Entonces, sepa poco o sepa mucho en cualquier campo, estoy seguro que llegará muy lejos en
la vida; tal vez entonces se convertirá en un gran cirujano, o quizás en un gran político. Pero
todo empezará porque usted, un día como hoy, decidió dejar atrás todo aquello que le sobraba,
para convertirse en un digno seguidor del Profeta..., y en un excelente profesional, además.

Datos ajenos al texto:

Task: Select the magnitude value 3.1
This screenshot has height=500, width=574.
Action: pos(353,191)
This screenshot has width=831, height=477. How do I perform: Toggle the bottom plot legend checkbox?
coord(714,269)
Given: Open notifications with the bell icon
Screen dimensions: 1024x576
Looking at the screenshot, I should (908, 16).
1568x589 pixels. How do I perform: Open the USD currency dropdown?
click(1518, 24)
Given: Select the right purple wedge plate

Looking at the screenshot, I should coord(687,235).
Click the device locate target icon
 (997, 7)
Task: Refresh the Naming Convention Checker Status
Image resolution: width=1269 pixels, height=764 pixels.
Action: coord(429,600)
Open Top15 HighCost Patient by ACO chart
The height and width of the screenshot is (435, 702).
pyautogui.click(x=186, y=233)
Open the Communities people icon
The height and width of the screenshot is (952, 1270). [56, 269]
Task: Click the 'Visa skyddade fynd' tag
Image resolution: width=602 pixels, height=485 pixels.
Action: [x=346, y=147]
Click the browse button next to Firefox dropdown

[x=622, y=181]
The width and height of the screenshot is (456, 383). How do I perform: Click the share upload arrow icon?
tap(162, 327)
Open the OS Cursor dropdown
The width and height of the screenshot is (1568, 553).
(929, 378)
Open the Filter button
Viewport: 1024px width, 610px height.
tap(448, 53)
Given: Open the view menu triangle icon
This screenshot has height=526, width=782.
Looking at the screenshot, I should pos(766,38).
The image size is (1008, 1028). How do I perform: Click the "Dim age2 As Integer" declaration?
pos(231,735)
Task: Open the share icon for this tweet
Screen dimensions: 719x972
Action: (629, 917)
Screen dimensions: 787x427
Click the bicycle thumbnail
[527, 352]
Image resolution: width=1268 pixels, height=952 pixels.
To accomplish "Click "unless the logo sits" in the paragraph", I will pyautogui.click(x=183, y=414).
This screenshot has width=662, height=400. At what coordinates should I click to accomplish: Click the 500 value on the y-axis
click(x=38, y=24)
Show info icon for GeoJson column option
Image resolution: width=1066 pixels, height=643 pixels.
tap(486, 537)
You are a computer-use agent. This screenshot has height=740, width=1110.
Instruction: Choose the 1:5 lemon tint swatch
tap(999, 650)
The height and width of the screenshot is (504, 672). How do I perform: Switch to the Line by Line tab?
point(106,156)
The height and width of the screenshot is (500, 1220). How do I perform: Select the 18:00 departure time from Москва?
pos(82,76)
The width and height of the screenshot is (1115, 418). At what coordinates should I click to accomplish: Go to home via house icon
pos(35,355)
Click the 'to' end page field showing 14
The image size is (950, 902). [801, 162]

“Usted decide, doctor Bambang”.
Esta vez, Abdel ya no vio al ser obscuro rondando cerca de su protegido. Al contrario, una
pequeña luz vino a ocupar el centro de su pecho. No era tan intensa como la de Sor Gertrudis,
“…pero es un buen comienzo”, pensó.
El doctor calló por un momento. Algo, muy adentro, le decía que aquel “pobre infeliz” era
un buen hombre, a fin de cuentas. Entonces, se acercó al paciente, le tocó el hombro con la
palma y agradeció sus palabras con la mirada. Partió de allí sin decir nada más.
Ni falta que hacía.
En silencio, Abdel Hamîd cerró los ojos y dio gracias a Dios porque sabía que él mismo era
diferente. Si este episodio hubiera sucedido en su “época”, el doctor habría sido degollado por
su alfanje Torín, que partía en dos un velo con sólo dejarlo caer sobre su filosa hoja.
Mas ahora ya no era posible dar marcha atrás.